5) I pretende partir o vidro da janela de J. Atira uma pedra, mas, por falta de pontaria,
acerta em L que está na varanda do lado direito e que nem sequer tinha visto. Quid
juris?
O caso descrito parece corresponder às chamadas situações de erro na execução, em
que o agente não provoca o risco que inicialmente tinha previsto, acabando por desencadear
um processo que conduz a uma lesão diferente da que pretendia causar. Trata-se de uma
situação comummente designada como aberratio ictus vel impetus, e que se caracteriza por
um erro na execução que produz um resultado distinto do projectado pelo agente.
Neste cenário não se verifica uma identidade típica de objectos: provoca-se a lesão típica de
dois crimes distintos. De facto, na nossa hipótese, estaremos a olhar para uma ofensa à
integridade física (em relação a L) e a uma tentativa de dano – relativamente à janela.

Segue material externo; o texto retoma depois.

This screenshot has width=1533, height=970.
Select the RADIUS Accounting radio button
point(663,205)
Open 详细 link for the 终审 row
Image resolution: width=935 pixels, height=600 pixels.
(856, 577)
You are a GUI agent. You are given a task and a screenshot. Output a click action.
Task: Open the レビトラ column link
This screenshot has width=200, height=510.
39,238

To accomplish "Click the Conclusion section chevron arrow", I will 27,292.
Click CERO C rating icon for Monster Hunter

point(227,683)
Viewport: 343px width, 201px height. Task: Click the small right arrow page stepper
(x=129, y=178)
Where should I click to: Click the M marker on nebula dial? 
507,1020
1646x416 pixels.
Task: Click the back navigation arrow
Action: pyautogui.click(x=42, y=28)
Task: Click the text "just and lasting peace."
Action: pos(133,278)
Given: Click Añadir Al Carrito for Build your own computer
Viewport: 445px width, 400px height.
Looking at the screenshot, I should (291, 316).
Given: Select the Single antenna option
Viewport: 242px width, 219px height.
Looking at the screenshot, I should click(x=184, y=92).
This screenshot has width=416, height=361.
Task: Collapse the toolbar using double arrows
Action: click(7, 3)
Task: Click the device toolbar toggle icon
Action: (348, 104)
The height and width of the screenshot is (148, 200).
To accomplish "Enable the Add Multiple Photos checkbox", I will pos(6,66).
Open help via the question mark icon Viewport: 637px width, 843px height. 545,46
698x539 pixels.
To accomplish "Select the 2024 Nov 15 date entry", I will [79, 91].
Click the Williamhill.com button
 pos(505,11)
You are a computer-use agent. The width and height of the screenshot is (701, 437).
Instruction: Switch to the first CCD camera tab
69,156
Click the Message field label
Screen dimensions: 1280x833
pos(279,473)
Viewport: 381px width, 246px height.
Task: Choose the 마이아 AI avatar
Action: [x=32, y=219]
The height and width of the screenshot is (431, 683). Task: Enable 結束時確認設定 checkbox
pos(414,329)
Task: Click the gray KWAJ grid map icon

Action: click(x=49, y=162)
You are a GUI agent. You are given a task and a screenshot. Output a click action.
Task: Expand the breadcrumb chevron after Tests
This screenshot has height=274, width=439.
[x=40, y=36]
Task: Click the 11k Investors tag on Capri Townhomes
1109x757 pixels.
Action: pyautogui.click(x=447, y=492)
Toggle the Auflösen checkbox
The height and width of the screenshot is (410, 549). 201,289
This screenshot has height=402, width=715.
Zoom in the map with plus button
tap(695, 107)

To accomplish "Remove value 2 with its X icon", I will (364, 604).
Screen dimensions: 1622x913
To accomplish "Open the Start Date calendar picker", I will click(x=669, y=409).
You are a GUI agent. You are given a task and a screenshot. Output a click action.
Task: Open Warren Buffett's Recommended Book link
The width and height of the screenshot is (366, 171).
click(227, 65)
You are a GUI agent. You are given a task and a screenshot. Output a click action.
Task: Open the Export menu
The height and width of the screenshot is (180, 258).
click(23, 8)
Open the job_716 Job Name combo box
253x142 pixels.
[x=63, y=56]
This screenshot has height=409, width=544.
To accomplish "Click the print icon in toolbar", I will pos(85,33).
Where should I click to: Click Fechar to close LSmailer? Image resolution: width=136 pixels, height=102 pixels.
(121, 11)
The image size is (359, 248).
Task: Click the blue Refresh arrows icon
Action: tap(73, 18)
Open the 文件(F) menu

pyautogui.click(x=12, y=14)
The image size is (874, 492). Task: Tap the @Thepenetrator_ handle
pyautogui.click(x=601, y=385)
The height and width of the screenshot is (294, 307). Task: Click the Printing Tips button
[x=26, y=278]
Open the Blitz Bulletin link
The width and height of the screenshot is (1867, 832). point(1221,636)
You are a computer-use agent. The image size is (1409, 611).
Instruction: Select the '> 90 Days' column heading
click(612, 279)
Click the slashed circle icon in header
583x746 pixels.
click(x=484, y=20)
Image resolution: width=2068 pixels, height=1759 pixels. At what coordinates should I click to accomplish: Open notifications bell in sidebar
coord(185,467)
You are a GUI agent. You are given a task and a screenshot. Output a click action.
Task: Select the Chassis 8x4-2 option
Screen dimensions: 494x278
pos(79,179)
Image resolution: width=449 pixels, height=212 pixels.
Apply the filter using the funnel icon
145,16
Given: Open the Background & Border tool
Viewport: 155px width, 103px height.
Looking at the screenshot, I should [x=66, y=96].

No que concerne ao dano, tratar-se-á sempre de uma tentativa. Releva, por isso,
averiguar da respectiva previsão de punibilidade, já que a pena consagrada para o crime
consumado não é superior a três anos (artigos 23.º, número 1 e 212.º, número 1 do Código
Penal). No entanto, o artigo 212.º, número 2 do Código Penal prevê a punibilidade da
tentativa de dano.
Relativamente à ofensa da integridade física, ela surgirá sob forma negligente,
afirmando-se a respectiva punibilidade com recurso aos artigos 13.º e 148.º do Código Penal.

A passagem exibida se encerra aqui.